Deshalb drehen alle lieber Serien über die Siebziger. Dabei wäre etwas Neues über Mietermobbing möglich - Stoff bietet sich in der Realität genug.

Von Michael Bremmer

Kostümbildner und Filmausstatter sind schon ganz aus dem Häuschen. Oliver Berben hat gerade angekündigt, eine Fernsehserie über die wilden Siebzigerjahre in München zu drehen, und alle schwirren los. Kaufen kistenweise Hotpants und Clogs in Vintage-Läden, klappern Faschingsgeschäfte ab, um Schlaghosen, Afro-Perücken und überdimensionierte Sonnenbrillen zu ergattern.

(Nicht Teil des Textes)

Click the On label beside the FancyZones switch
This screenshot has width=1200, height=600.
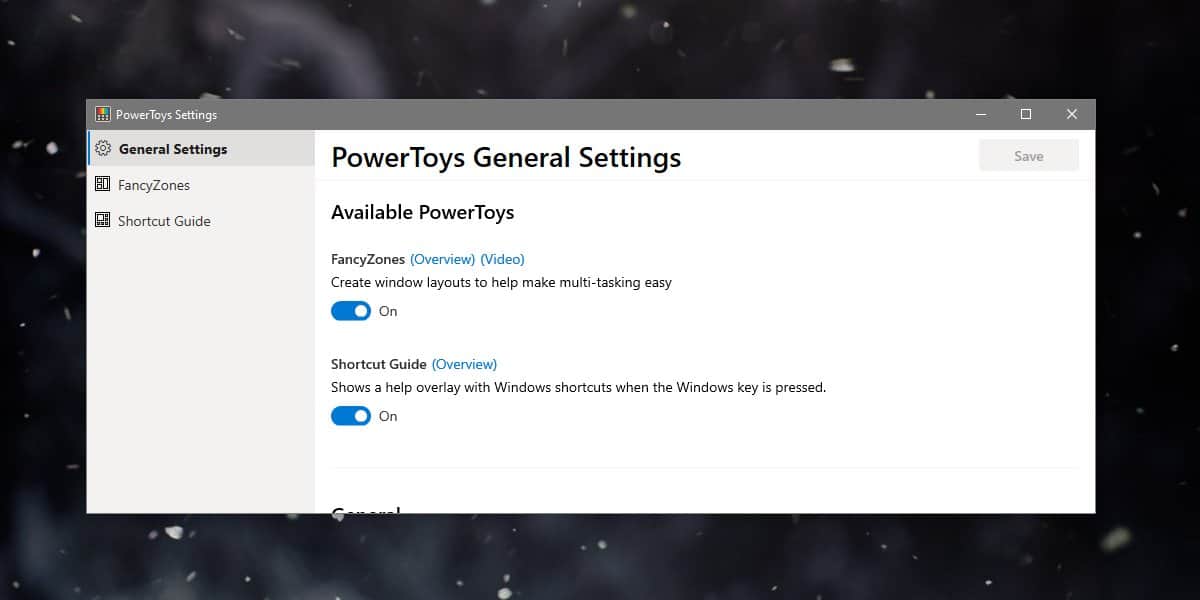[x=388, y=311]
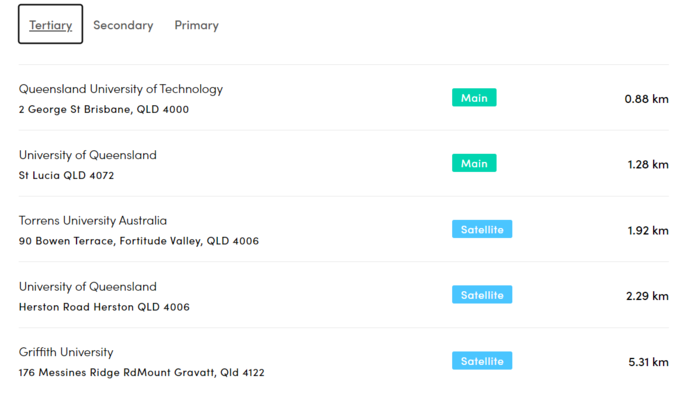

War halt schon ein geiles Lebensgefühl damals. Viel Sex. Viel Rebellion. Das verkauft sich im Fernsehen.

So gesehen muss man sich ja nicht über den Retro-Wahn bei den Filmemachern wundern. In der Dauerschleife laufen Wiederholungen von Serien wie "Monaco Franze", "Kir Royal" und "Irgendwie und Sowieso". Warum? Weil die Serien genial sind. Weil dort ein Münchengefühl verkörpert wird, von dem alle nicht genug bekommen können, auch wenn es mit der Wirklichkeit von heute nichts mehr zu tun hat.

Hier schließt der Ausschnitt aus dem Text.